半導体用語集
非晶質カルコゲナイド
英語表記:amorphous chalcogenide thin films
非晶質半導体には,水素化アモルファスシリコン(a-Si:H)に代表されるようなテトラへドラル系と,アモルファス三セレン化二ヒ素(a-As₂Se₃)などのようなカルコゲナイド系とがある。非晶質カルコゲナイドは,主成分であるカルコゲン元素(S,Se,Te)と準成分であるプニコゲン元素(As,Sbなど)とを含み,前者は二配位,後者は三配位となって共有結合的な二次元ネットワーク構造を作る。ネットワーク同士はファン・デル・ワールスカで結合しているので,すべてが共有結合からなるテトラへドラル系アモルファス半導体にくらべ構造的に柔軟性がある。カルコゲン化合物ガラス(chalcogenide glass)ということもある。

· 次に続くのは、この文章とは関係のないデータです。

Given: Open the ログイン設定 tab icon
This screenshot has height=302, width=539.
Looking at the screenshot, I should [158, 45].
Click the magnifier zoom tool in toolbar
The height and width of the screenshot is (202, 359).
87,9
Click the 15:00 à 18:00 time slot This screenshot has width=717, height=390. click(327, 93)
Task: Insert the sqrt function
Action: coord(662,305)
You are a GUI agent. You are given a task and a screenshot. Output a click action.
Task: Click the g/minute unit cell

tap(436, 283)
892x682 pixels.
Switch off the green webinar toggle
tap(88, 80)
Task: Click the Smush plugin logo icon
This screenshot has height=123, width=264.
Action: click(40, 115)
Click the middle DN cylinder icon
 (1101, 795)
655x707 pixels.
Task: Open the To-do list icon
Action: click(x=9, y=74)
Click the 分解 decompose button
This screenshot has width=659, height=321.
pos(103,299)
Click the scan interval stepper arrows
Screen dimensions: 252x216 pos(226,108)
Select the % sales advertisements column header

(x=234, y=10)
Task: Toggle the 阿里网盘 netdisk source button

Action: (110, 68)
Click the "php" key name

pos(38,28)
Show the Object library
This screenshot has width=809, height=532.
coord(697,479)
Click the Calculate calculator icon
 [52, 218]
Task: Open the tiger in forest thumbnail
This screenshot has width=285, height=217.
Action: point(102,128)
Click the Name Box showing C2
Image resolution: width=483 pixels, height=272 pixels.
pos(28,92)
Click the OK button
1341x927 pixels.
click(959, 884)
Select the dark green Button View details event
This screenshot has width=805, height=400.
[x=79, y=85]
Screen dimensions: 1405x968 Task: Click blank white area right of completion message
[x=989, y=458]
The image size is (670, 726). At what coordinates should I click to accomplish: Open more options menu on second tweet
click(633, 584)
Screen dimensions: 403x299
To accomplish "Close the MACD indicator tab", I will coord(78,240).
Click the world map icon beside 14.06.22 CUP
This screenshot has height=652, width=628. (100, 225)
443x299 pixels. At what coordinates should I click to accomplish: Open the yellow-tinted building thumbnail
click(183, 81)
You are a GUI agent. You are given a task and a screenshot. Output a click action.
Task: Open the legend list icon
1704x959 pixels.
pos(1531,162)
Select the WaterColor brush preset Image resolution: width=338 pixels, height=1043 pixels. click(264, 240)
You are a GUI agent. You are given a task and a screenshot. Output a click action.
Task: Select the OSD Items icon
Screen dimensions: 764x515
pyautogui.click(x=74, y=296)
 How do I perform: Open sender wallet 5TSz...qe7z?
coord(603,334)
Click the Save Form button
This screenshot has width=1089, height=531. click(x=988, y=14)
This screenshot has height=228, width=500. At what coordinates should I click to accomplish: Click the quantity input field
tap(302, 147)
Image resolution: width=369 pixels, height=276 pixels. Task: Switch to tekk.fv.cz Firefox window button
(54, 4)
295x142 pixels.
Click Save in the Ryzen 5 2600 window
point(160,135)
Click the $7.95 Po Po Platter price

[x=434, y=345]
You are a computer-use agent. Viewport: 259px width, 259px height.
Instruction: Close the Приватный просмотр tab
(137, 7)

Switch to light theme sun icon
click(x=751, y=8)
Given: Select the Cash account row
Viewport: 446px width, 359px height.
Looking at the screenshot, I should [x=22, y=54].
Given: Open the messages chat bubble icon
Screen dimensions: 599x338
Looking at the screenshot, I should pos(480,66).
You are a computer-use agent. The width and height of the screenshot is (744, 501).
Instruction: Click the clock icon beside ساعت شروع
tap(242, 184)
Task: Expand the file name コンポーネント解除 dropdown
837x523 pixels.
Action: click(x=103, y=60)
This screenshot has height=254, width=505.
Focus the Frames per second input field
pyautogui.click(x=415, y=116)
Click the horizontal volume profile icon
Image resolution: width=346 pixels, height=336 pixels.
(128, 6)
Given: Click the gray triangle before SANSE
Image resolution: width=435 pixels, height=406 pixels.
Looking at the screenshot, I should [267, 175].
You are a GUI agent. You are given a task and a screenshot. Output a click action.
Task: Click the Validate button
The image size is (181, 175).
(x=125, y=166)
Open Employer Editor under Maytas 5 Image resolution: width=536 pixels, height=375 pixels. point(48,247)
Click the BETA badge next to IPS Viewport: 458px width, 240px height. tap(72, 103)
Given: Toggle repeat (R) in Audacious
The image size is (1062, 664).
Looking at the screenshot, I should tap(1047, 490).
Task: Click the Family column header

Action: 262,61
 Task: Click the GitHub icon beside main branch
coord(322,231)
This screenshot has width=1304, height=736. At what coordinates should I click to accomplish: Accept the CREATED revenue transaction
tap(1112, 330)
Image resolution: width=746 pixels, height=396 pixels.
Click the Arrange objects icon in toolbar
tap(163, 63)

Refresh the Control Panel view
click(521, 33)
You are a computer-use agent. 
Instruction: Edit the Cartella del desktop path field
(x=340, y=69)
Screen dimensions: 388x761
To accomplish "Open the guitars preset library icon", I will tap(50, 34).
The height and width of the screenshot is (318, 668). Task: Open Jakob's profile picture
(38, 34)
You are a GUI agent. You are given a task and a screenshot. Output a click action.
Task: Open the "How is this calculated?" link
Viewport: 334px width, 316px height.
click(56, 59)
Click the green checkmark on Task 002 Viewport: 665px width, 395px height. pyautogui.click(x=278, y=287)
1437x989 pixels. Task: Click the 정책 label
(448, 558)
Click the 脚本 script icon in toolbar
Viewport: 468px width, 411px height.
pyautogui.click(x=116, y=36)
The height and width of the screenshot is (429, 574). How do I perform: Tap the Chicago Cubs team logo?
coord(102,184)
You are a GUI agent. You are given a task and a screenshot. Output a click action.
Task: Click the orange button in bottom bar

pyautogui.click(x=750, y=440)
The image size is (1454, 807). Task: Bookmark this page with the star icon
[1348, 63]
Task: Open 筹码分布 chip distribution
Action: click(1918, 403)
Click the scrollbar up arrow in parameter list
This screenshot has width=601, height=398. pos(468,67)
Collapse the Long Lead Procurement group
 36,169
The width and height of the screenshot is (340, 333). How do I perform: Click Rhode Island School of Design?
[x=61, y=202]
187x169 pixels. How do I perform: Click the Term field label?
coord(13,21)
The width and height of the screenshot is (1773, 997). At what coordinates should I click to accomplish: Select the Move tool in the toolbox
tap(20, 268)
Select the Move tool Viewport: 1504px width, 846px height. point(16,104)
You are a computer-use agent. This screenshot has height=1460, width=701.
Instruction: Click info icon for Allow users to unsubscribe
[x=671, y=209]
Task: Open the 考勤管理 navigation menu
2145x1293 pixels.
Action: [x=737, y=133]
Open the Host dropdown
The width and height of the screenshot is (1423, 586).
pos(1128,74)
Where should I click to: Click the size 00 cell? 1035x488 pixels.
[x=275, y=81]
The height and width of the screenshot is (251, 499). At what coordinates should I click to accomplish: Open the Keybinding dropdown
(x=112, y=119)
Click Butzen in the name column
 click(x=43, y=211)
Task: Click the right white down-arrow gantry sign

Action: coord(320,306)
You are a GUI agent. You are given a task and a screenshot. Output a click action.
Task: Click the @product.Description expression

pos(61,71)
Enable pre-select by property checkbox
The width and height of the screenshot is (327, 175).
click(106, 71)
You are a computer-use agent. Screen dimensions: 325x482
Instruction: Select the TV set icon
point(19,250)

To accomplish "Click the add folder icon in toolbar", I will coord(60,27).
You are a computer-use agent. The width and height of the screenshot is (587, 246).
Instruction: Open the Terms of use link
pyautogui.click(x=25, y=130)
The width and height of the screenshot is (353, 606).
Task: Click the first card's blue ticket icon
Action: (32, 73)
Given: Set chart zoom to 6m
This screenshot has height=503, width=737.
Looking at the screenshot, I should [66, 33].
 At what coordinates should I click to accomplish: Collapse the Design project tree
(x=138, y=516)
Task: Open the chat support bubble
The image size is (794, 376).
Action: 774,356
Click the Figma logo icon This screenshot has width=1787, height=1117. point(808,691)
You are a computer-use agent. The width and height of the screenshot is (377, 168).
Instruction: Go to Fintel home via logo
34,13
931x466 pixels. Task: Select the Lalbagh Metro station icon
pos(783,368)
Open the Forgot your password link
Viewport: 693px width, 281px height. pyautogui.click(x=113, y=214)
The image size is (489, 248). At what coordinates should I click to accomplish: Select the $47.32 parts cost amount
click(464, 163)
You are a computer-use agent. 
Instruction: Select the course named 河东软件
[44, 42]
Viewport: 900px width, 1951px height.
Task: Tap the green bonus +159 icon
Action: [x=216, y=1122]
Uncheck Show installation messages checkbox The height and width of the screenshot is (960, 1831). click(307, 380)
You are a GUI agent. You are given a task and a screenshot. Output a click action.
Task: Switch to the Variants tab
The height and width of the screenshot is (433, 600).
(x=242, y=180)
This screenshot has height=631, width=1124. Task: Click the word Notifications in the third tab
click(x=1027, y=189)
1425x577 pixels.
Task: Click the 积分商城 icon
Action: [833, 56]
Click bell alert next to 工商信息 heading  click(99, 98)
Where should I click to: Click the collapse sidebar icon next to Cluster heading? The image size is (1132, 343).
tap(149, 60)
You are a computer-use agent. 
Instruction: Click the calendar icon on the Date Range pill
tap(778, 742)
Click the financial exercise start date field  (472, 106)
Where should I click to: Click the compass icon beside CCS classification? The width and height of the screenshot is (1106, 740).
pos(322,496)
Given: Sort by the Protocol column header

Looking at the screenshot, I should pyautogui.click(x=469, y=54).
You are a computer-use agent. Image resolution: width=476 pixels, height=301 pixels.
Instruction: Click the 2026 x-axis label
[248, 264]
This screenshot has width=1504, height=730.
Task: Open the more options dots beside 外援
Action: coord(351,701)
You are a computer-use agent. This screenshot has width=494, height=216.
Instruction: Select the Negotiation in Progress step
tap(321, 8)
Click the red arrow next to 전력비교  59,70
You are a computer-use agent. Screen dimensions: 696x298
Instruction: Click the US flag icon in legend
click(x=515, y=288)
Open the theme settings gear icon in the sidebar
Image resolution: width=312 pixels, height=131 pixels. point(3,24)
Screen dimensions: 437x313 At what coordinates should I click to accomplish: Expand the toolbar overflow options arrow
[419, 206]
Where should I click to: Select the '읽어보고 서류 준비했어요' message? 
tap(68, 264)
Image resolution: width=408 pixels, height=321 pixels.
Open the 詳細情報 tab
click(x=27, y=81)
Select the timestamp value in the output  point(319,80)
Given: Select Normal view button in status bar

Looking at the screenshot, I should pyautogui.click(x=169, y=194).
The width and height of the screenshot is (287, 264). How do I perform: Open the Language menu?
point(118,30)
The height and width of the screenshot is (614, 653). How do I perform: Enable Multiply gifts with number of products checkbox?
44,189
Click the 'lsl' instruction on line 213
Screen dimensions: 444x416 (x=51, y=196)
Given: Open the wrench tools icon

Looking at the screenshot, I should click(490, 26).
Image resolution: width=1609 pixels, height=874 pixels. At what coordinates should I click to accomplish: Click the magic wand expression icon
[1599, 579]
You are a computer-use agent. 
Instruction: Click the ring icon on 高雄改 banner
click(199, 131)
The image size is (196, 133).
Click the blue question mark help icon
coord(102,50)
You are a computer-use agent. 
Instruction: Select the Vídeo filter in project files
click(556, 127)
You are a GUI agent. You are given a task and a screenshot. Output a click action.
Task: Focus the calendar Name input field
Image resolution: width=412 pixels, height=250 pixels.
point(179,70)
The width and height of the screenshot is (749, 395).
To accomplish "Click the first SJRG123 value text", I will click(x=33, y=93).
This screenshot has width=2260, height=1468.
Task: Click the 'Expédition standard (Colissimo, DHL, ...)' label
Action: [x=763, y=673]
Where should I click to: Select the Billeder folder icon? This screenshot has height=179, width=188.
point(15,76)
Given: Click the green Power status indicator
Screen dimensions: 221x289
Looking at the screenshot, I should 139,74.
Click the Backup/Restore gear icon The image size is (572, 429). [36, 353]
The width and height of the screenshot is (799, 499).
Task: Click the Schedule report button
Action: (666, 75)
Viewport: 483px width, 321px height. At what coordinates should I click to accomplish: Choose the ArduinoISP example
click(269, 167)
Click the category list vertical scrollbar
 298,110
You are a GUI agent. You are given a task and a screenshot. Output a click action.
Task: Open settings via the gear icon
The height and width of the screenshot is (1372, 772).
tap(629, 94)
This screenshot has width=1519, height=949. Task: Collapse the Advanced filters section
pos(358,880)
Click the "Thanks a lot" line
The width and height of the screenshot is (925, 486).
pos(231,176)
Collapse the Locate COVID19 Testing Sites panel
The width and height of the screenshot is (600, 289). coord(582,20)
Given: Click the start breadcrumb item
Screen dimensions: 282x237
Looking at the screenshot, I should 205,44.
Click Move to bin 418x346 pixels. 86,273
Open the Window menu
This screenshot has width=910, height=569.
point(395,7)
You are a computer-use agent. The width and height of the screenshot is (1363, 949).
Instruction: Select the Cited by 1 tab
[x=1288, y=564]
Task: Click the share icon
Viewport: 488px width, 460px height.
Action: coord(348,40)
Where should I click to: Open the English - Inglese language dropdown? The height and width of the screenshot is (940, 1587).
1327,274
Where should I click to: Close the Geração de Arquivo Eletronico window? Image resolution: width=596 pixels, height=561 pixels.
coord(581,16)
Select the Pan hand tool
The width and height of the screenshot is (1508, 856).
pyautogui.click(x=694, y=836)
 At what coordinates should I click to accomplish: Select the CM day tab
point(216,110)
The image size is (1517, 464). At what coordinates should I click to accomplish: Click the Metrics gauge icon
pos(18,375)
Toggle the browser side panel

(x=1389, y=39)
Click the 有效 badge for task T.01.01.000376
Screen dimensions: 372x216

電子構造について述べると,テトラへドラル系では,価電子帯の項が結合軌道,伝導帯の底が反結合軌道から構成されているのに対し,カルコゲナイド系では価電子帯の項が非結合軌道,伝導帯の底は反結合軌道から構成される。テトラへドラル系にくらべギャップ内準位の状態密度が大きい。また,ギャップ内状態密度はバンドテールで高くなっている。
Te-As-Ge-Si系の非晶質半導体においては,電流の加熱によるon・off転移と呼ばれる非晶質・結晶相変化に伴う導電率変化が起き,これを用いたスイッチ素子,メモリ素子が発表されている。As-S系では光照射による着色作用(光ストッピング)がみられ,この現象を利用した光スイッチが提案されている。Te-Ge-Sn-Au系,Sn-Te-Se系では,光照射に伴って非晶質・結晶質相転移が起きるので,この現象を利用するCD-RW,DVD-RAMなど光相変化ディスクが発売されている。一方,a-Se,As-Se,As-Se-Te系などは大きな光伝導性を示すので,電子写真の感光ドラム,高感度撮像管(サチコン,ハープなど)などに利用されている。非品質カルコゲナイドは,真空蒸着,または液体急冷で作製される。